* Actions to take
**A)** In the piece on solar lamps in rural India, where did Ajaita Shah grow up?
**B)** Write the next part of the piece on solar lamps in rural India, starting after its last sentence.

* Excerpt provided
= = = = = = =

One huge advantage that women have regarding enterprise development is simply that they typically are been supported by husbands and family. That means that they can gladly accept a lower rate of cash throughput while they invent their future.
It often was the milking cow or the chicken coop. Neither by themselves supported a family at all but they clearly contributed.
Now we are seeing that natural cadre of low cost assistance been harnessed to distribute solutions to the lowest level of society. That is the real secret of microfinance which never really needed much true capital at all and what was put up was readily repaid and added to.
Her solar lamps solve lighting and is very much a fruit of recent technology. It obviously allows grid power to be supported during failure and where it does not exist. Other wise is provides lighting everywhere else and that never goes away. At least the capacity of these solar lights are such that they do allow kerosene to be retired.
We kept ours around solely for power failures. Cattle still have to be fed and milked and battery power was never up to that. this solves even that..
How One Woman Helped Light Rural India With Solar Lamps
She grew up in an affluent New York town but soon after college, Ajaita Shah went to her parents’ native India to work with the poor.
By Wendy Koch, National Geographic
PUBLISHED July 20, 2015
http://www.feedspot.com/?dadj=1#feed/f_3467/article/2371852379?dd=93227308
JAIPUR, India—“I saw a 5-year-old die in five seconds,” says Ajaita Shah, recalling the Indian girl enveloped by a kerosene fire at home. “There was nothing we could do.”

= = = = = = =

* Provided material

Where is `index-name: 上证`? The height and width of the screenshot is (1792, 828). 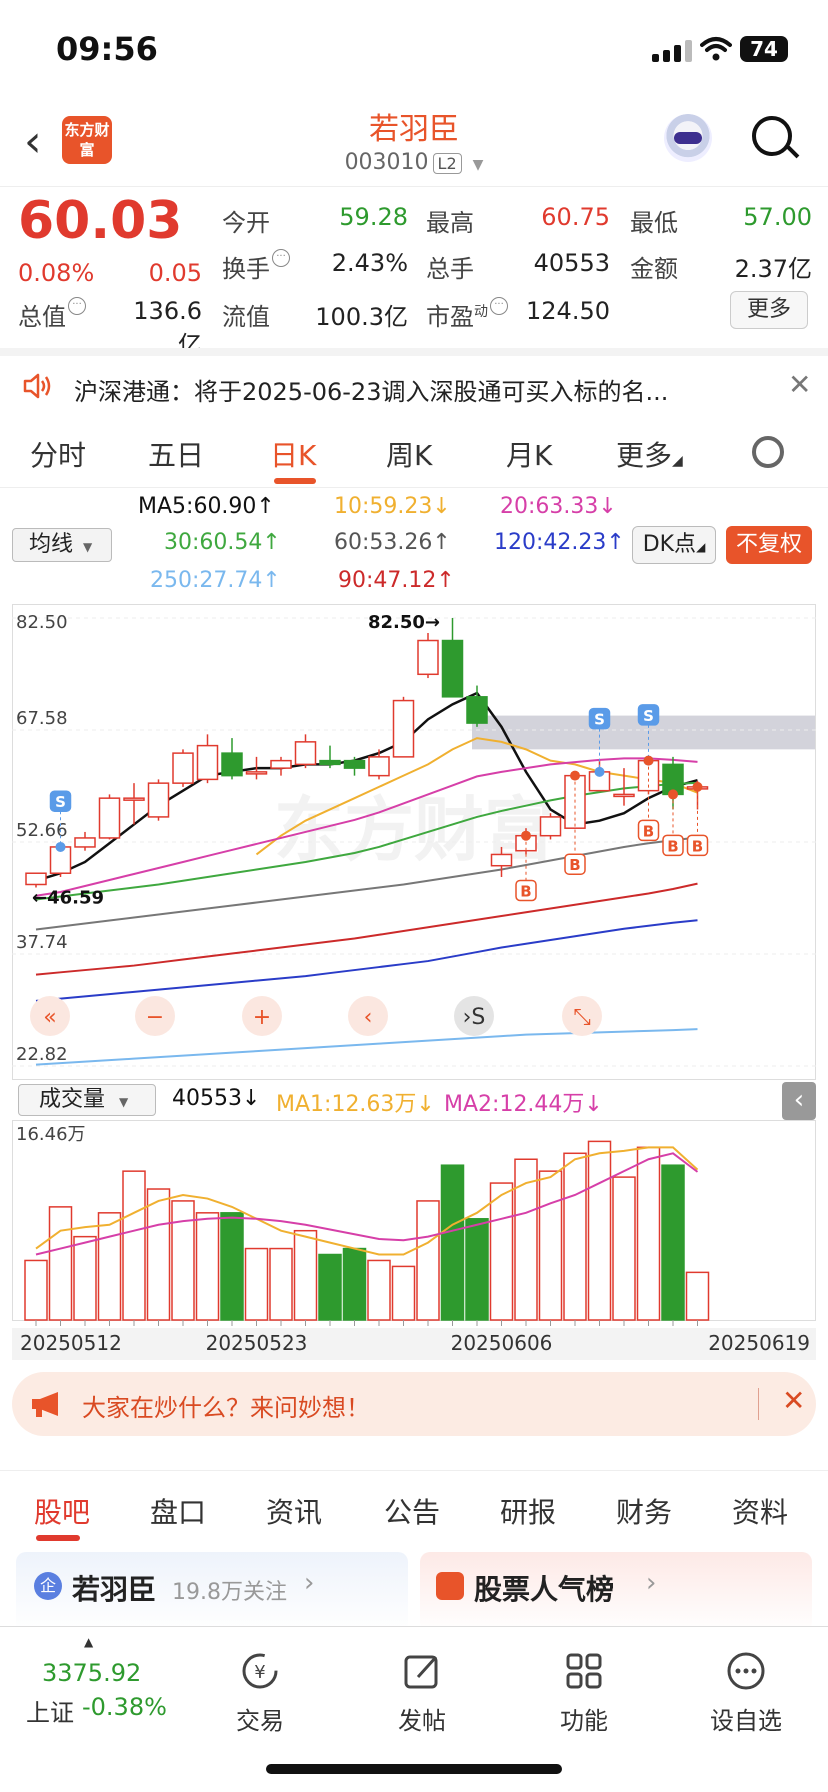 index-name: 上证 is located at coordinates (50, 1713).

= = = = = = =

* Outputs in order
**A)** In an affluent New York town.

**B)**
Not then. But since that 2008 disaster, Shah has helped cut the use of kerosene lamps in rural India by selling thousands of solar lanterns, street lights, and home lighting kits.
Shah, 30, was barely out of college when she began working in Indian villages. She launched her own company, Frontier Markets, to bring safe and affordable clean energy to the northwestern region of Rajasthan, where she spends most of her time.
This wasn’t what her parents had in mind. They had emigrated from India so their children would have a better life. Raised in affluent Scarsdale, N.Y., Shah graduated from Tufts University and was set to go into corporate law when she grew interested in microfinance.
“They were freaking out,” she says of her parents, not exactly ready for a derring-do daughter to risk her own savings on a startup in the developing country they left behind. She’s wearing a colorful Rajasthani tunic but talking in rapid New York style as she calls herself the “black sheep of the family.”
In a country where one-fourth of people lack access to electricity, Shah has made her way as one of the few women leading a business that sells clean-energy products. She’s earned plaudits—Forbes magazine's Top 30 Under 30 Social Entrepreneurs, for one—and raised more than $550,000 in funding that includes a grant from the National Geographic Society's Great Energy Challenge.
She’s sold more than 85,000 solar products so far and set up 225 retail outlets to provide after-sales servicing. Half her customers have no access to the grid, and the others get only sporadic power.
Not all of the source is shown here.